» Work to be completed: Find all the lines in the entries below that hold the word "bell" and copy them.

» Available data:
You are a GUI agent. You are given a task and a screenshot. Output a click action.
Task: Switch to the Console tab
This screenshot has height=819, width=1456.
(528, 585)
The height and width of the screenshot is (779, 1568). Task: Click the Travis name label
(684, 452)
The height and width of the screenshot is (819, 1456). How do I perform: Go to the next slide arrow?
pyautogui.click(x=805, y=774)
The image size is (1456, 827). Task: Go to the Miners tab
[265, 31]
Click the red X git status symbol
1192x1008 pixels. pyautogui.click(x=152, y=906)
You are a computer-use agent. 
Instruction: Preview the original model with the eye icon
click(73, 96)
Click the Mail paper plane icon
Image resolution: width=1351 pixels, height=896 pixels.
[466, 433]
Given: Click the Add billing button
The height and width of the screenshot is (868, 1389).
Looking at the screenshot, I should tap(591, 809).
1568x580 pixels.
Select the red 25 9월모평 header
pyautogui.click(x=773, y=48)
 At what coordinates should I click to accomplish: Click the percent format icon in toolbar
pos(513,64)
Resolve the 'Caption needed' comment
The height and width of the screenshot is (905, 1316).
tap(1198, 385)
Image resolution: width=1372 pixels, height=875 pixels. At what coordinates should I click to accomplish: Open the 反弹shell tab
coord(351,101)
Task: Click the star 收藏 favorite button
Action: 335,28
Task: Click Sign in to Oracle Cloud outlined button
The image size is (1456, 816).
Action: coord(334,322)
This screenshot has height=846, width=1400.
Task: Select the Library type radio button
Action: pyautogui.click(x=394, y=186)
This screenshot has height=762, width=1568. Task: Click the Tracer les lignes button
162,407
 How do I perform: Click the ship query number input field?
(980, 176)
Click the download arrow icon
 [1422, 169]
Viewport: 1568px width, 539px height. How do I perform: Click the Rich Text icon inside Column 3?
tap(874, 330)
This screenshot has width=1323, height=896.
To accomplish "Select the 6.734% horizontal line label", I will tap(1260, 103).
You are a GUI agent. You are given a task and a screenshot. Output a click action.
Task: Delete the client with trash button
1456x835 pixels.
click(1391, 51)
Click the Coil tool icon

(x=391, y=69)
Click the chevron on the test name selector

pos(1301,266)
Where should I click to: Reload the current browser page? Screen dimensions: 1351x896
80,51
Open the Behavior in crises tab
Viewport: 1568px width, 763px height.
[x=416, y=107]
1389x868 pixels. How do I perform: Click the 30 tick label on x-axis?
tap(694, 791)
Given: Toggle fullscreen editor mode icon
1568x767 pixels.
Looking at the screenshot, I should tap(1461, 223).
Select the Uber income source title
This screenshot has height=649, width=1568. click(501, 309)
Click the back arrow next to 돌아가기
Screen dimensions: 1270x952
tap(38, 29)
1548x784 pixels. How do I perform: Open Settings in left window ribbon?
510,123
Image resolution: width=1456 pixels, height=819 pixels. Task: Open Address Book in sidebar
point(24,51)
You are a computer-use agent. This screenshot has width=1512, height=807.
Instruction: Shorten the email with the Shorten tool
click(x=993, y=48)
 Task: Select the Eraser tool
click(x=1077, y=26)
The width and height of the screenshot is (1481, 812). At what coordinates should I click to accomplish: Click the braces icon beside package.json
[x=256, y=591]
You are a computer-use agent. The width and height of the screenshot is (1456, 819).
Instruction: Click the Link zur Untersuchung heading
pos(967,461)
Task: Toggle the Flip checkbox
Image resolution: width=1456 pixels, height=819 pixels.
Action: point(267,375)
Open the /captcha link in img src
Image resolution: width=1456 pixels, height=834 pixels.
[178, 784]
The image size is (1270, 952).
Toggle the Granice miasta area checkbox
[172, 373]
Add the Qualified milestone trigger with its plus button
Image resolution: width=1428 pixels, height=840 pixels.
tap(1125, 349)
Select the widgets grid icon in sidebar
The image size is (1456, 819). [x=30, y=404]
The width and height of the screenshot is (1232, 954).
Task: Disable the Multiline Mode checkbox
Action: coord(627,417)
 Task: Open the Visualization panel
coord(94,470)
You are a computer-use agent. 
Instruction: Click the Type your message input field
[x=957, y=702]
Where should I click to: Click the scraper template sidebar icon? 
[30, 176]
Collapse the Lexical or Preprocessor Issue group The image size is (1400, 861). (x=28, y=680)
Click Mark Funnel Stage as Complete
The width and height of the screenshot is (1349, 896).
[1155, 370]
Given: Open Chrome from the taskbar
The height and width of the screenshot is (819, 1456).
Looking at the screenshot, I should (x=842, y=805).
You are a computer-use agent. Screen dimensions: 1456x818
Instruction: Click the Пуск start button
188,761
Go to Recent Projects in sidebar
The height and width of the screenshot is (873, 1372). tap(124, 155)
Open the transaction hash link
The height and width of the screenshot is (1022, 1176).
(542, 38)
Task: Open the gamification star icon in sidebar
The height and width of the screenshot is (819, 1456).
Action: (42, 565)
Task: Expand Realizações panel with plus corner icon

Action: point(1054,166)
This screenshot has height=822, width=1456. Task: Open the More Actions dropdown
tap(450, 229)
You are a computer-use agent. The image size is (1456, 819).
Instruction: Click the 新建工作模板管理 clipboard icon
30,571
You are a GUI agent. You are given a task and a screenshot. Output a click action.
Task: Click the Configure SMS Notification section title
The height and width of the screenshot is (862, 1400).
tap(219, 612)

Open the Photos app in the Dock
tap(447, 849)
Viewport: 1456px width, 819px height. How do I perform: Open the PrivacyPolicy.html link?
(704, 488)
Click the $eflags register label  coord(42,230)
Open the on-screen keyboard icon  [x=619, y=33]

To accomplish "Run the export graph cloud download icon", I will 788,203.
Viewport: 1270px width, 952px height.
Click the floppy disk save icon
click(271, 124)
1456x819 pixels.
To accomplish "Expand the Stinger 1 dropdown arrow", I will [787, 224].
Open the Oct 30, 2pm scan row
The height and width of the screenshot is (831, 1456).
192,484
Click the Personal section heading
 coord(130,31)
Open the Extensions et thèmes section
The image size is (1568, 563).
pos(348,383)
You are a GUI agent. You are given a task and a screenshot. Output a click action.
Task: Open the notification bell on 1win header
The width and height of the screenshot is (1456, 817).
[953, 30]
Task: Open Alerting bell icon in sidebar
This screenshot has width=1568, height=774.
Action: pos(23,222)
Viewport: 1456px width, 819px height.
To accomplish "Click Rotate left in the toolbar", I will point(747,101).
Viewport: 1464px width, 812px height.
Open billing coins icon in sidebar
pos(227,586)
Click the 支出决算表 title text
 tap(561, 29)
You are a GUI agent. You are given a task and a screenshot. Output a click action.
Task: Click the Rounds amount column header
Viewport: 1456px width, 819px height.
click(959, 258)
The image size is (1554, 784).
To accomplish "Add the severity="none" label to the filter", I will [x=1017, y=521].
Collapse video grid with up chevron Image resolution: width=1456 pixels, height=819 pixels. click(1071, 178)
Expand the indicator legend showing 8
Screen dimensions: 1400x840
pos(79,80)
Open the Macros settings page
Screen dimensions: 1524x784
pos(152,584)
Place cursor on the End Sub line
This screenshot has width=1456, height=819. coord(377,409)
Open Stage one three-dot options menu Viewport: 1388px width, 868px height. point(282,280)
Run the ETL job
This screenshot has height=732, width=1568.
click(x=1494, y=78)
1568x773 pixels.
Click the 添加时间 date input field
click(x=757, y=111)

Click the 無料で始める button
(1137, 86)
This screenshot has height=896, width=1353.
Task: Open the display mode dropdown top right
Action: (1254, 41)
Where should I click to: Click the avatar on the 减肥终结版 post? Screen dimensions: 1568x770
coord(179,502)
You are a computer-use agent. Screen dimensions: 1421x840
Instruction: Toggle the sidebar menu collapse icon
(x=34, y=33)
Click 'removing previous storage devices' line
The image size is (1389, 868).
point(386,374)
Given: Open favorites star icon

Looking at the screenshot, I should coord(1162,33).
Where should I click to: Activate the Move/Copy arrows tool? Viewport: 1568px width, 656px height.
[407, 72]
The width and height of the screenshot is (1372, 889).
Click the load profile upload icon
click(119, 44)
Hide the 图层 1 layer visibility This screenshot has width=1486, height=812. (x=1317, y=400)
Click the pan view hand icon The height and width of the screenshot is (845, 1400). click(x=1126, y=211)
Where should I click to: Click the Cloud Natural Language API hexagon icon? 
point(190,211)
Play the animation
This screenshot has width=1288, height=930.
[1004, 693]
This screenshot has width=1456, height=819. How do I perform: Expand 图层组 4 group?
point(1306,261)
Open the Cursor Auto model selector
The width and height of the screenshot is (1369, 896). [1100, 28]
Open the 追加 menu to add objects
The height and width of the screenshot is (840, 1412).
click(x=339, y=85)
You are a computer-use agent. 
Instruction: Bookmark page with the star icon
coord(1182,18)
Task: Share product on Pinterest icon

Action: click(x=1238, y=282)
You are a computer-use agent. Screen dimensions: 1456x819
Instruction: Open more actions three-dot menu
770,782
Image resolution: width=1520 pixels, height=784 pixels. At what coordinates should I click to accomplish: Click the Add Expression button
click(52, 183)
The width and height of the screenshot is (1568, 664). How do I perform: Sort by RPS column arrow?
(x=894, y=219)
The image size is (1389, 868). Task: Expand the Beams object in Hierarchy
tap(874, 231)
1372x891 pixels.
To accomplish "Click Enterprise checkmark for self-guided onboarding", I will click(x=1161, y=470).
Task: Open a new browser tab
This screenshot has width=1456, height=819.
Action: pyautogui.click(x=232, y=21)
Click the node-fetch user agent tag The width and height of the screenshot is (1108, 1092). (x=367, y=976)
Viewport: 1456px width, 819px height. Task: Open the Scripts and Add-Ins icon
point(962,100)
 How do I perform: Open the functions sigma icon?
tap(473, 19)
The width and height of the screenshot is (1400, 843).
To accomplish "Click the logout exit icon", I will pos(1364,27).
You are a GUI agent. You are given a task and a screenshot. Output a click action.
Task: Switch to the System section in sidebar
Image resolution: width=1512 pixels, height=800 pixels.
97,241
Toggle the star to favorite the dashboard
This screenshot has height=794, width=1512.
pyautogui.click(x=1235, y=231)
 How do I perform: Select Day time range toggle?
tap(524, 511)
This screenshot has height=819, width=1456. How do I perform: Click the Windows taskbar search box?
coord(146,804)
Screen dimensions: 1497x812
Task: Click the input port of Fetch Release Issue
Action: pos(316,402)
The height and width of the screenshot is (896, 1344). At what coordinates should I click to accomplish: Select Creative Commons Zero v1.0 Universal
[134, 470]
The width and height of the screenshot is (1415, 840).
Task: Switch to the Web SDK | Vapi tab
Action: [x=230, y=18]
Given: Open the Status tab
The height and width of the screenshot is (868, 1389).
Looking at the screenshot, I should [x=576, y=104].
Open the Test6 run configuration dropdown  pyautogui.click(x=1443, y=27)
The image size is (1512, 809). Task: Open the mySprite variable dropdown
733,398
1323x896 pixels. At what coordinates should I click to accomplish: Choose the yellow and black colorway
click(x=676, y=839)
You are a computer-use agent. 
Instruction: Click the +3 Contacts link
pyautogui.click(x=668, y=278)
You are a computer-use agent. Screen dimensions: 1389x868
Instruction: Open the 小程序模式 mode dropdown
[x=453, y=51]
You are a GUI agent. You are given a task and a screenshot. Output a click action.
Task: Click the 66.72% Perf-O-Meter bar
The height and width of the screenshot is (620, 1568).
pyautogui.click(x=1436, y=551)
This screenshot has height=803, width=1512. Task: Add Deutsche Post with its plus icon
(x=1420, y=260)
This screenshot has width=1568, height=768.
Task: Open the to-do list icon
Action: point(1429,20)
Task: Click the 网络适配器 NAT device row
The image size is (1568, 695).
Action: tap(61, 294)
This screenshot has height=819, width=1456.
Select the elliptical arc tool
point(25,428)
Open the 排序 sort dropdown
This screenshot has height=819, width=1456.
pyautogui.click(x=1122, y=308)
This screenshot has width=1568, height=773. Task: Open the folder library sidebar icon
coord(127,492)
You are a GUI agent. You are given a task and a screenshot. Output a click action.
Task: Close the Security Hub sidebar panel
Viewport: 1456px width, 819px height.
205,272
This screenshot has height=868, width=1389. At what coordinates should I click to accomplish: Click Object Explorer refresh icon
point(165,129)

» Written response:
Task: Open the notification bell on 1win header
Task: Open Alerting bell icon in sidebar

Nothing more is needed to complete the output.